- [What to produce]
Lines before the one containing "Task: Open Project" are to be left out; reproduce that line and all the rest of the entries exactly.

- [Input material]
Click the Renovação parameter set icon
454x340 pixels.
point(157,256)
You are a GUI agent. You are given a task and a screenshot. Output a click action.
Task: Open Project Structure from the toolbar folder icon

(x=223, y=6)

- [Problem solution]
Task: Open Project Structure from the toolbar folder icon

(x=223, y=6)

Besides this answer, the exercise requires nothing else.